The results of the 2023 GAI
Despite the positive change in the ranking, Italy is unable to close the gap with the Benchmark countries, which remains significant. In fact, despite recording a score of 66.3, with an improvement of 4.1 points compared to 2022, there is still a gap of 12.6 points with France and 33.7 with Germany. Not only that: Spain, which is in a lower position than Italy, has significantly improved its score (64.6 in 2023 vs 58.7 in 2022), with a gap of only 1.7 points from Italy. Considering the G7 countries (Canada, France, Germany, Italy, Japan, United States, United Kingdom, United States), Italy is the least attractive country in the group: the average score of the G7 countries is 85.4, with a gap of 19 points compared to the Italian score. More specifically, with reference to the 4 macro areas that make up the positioning index, Italy is 45th in the Opening dimension, 11th for Innovation, 56th for Efficiency and 12th for Equipment.

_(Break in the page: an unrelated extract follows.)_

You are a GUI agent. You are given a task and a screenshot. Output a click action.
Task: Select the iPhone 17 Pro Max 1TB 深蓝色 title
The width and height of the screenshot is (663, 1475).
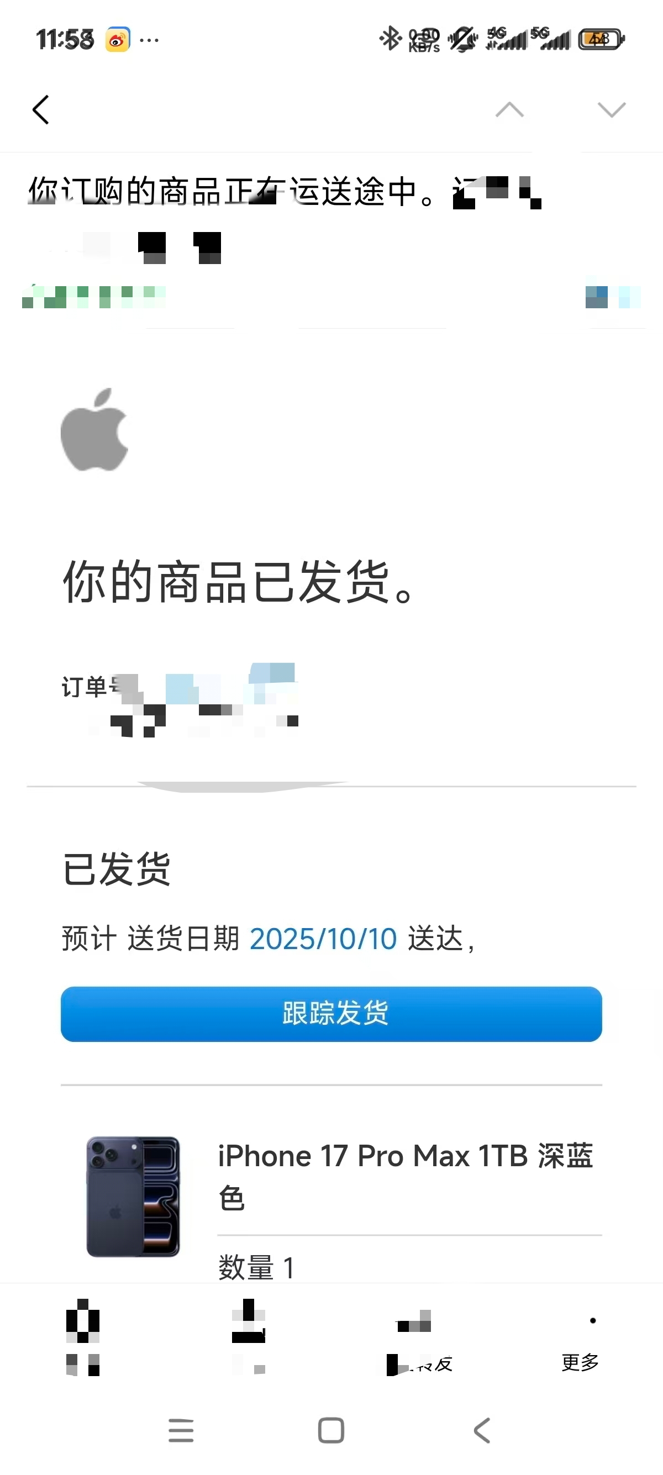pos(405,1176)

Only 7 countries rank in the high attractiveness range (equal to 4.8% of the total countries analyzed): Germany, the United States, the United Kingdom, Japan, China, South Korea, and Australia. 17 countries - including Italy - have a good level of attractiveness (11.6% of the total); 74 countries have a medium attractiveness (50.7%); 47 countries a low attractiveness (32.2%).
Focus: low wage emergency
In the last 30 years, Italy is the only country among the major advanced economies in which average wages at purchasing power parity have even fallen, registering in 2022 lower values of -488 dollars compared to average wages in 1991.
In Italy there is a real wage emergency, which is aggravated by the diversity of the productive districts in the macro-regions of our country. The people employed in the foreign (13%) and Italian (12%) multinationals - the kind of companies that pay better - are a quarter of the total workers in the North West, in the South, however, the total share of employed in the multinationals is 10% (4% foreign multinationals, 6% Italian multinationals).
For the making of the 8th edition of the Global Attractiveness Index, through a what-if analysis we calculated the potential benefit - on national GDP and on tax revenue for the State - that can be activated by giving a higher salary to employees in Italy, in line with the one guaranteed by the multinationals.
In this scenario, there would be a growth of +156.2 billion Euros that, net of the tax burden and considering the propensity to save of Italian households, would entail an increase of +5.7% of national consumption, with an increase in national GDP of +4,5%, that is to say additional 75 billion Euro.